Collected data
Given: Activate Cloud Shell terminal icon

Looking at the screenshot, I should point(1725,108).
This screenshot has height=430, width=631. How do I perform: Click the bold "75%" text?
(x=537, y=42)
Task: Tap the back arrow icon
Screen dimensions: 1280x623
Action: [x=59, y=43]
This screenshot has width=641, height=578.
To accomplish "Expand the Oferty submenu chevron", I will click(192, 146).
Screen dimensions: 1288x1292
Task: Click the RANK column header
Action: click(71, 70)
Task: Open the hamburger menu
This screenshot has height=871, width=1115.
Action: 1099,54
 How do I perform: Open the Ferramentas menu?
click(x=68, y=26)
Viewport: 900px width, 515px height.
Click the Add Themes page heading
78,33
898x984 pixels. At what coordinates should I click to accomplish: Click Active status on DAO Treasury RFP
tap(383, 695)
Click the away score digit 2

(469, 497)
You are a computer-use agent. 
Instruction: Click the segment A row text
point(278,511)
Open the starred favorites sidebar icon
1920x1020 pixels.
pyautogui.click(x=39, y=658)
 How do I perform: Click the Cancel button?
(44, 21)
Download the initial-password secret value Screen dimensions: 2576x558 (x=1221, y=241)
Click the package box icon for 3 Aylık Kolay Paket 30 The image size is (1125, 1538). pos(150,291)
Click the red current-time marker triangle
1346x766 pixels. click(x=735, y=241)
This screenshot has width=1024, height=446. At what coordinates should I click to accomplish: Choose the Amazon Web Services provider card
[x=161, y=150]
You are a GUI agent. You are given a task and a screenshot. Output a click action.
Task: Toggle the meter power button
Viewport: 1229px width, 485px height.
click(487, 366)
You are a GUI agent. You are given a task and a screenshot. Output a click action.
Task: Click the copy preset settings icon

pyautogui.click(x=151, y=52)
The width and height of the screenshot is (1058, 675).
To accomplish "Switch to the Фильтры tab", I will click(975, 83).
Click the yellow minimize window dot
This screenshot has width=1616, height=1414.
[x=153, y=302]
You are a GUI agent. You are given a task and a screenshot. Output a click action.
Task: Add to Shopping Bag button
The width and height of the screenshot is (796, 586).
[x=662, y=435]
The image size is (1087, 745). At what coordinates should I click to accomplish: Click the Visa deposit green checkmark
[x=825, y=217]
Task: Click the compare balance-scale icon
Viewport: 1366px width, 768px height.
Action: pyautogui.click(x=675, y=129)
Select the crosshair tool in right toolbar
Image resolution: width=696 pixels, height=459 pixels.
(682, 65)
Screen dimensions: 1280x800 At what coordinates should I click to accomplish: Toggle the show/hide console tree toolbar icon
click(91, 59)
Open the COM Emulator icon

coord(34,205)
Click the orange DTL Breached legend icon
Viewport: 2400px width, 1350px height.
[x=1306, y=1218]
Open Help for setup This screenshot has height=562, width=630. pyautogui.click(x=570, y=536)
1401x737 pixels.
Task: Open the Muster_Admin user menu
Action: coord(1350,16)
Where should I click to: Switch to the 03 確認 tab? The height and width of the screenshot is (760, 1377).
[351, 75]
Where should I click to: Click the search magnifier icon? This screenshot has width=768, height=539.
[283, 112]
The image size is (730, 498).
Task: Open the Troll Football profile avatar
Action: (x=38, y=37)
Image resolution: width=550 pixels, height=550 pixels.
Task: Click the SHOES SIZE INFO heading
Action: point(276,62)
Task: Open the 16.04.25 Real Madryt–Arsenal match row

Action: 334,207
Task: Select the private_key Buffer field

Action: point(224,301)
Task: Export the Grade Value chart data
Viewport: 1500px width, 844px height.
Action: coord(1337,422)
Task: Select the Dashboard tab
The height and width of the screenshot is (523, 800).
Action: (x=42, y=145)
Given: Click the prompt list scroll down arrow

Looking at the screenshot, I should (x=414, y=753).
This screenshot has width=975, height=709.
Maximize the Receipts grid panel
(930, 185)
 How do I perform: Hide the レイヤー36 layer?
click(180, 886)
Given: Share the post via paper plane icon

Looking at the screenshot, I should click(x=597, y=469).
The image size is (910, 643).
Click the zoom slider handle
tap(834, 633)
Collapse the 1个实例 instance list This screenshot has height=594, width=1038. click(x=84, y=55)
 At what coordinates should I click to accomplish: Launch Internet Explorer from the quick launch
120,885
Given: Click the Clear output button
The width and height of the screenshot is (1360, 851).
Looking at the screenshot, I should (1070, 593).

Work request:
Each line of the data is to be output exactly, with none skipped.

Written reply:
Given: Activate Cloud Shell terminal icon

Looking at the screenshot, I should point(1725,108).
This screenshot has height=430, width=631. How do I perform: Click the bold "75%" text?
(x=537, y=42)
Task: Tap the back arrow icon
Screen dimensions: 1280x623
Action: [x=59, y=43]
This screenshot has width=641, height=578.
To accomplish "Expand the Oferty submenu chevron", I will click(192, 146).
Screen dimensions: 1288x1292
Task: Click the RANK column header
Action: click(71, 70)
Task: Open the hamburger menu
This screenshot has height=871, width=1115.
Action: 1099,54
 How do I perform: Open the Ferramentas menu?
click(x=68, y=26)
Viewport: 900px width, 515px height.
Click the Add Themes page heading
78,33
898x984 pixels. At what coordinates should I click to accomplish: Click Active status on DAO Treasury RFP
tap(383, 695)
Click the away score digit 2

(469, 497)
You are a computer-use agent. 
Instruction: Click the segment A row text
point(278,511)
Open the starred favorites sidebar icon
1920x1020 pixels.
pyautogui.click(x=39, y=658)
 How do I perform: Click the Cancel button?
(44, 21)
Download the initial-password secret value Screen dimensions: 2576x558 (x=1221, y=241)
Click the package box icon for 3 Aylık Kolay Paket 30 The image size is (1125, 1538). pos(150,291)
Click the red current-time marker triangle
1346x766 pixels. click(x=735, y=241)
This screenshot has width=1024, height=446. At what coordinates should I click to accomplish: Choose the Amazon Web Services provider card
[x=161, y=150]
You are a GUI agent. You are given a task and a screenshot. Output a click action.
Task: Toggle the meter power button
Viewport: 1229px width, 485px height.
click(487, 366)
You are a GUI agent. You are given a task and a screenshot. Output a click action.
Task: Click the copy preset settings icon

pyautogui.click(x=151, y=52)
The width and height of the screenshot is (1058, 675).
To accomplish "Switch to the Фильтры tab", I will click(975, 83).
Click the yellow minimize window dot
This screenshot has width=1616, height=1414.
[x=153, y=302]
You are a GUI agent. You are given a task and a screenshot. Output a click action.
Task: Add to Shopping Bag button
The width and height of the screenshot is (796, 586).
[x=662, y=435]
The image size is (1087, 745). At what coordinates should I click to accomplish: Click the Visa deposit green checkmark
[x=825, y=217]
Task: Click the compare balance-scale icon
Viewport: 1366px width, 768px height.
Action: pyautogui.click(x=675, y=129)
Select the crosshair tool in right toolbar
Image resolution: width=696 pixels, height=459 pixels.
(682, 65)
Screen dimensions: 1280x800 At what coordinates should I click to accomplish: Toggle the show/hide console tree toolbar icon
click(91, 59)
Open the COM Emulator icon

coord(34,205)
Click the orange DTL Breached legend icon
Viewport: 2400px width, 1350px height.
[x=1306, y=1218]
Open Help for setup This screenshot has height=562, width=630. pyautogui.click(x=570, y=536)
1401x737 pixels.
Task: Open the Muster_Admin user menu
Action: coord(1350,16)
Where should I click to: Switch to the 03 確認 tab? The height and width of the screenshot is (760, 1377).
[351, 75]
Where should I click to: Click the search magnifier icon? This screenshot has width=768, height=539.
[283, 112]
The image size is (730, 498).
Task: Open the Troll Football profile avatar
Action: (x=38, y=37)
Image resolution: width=550 pixels, height=550 pixels.
Task: Click the SHOES SIZE INFO heading
Action: point(276,62)
Task: Open the 16.04.25 Real Madryt–Arsenal match row

Action: 334,207
Task: Select the private_key Buffer field

Action: point(224,301)
Task: Export the Grade Value chart data
Viewport: 1500px width, 844px height.
Action: coord(1337,422)
Task: Select the Dashboard tab
The height and width of the screenshot is (523, 800).
Action: (x=42, y=145)
Given: Click the prompt list scroll down arrow

Looking at the screenshot, I should (x=414, y=753).
This screenshot has width=975, height=709.
Maximize the Receipts grid panel
(930, 185)
 How do I perform: Hide the レイヤー36 layer?
click(180, 886)
Given: Share the post via paper plane icon

Looking at the screenshot, I should click(x=597, y=469).
The image size is (910, 643).
Click the zoom slider handle
tap(834, 633)
Collapse the 1个实例 instance list This screenshot has height=594, width=1038. click(x=84, y=55)
 At what coordinates should I click to accomplish: Launch Internet Explorer from the quick launch
120,885
Given: Click the Clear output button
The width and height of the screenshot is (1360, 851).
Looking at the screenshot, I should (1070, 593).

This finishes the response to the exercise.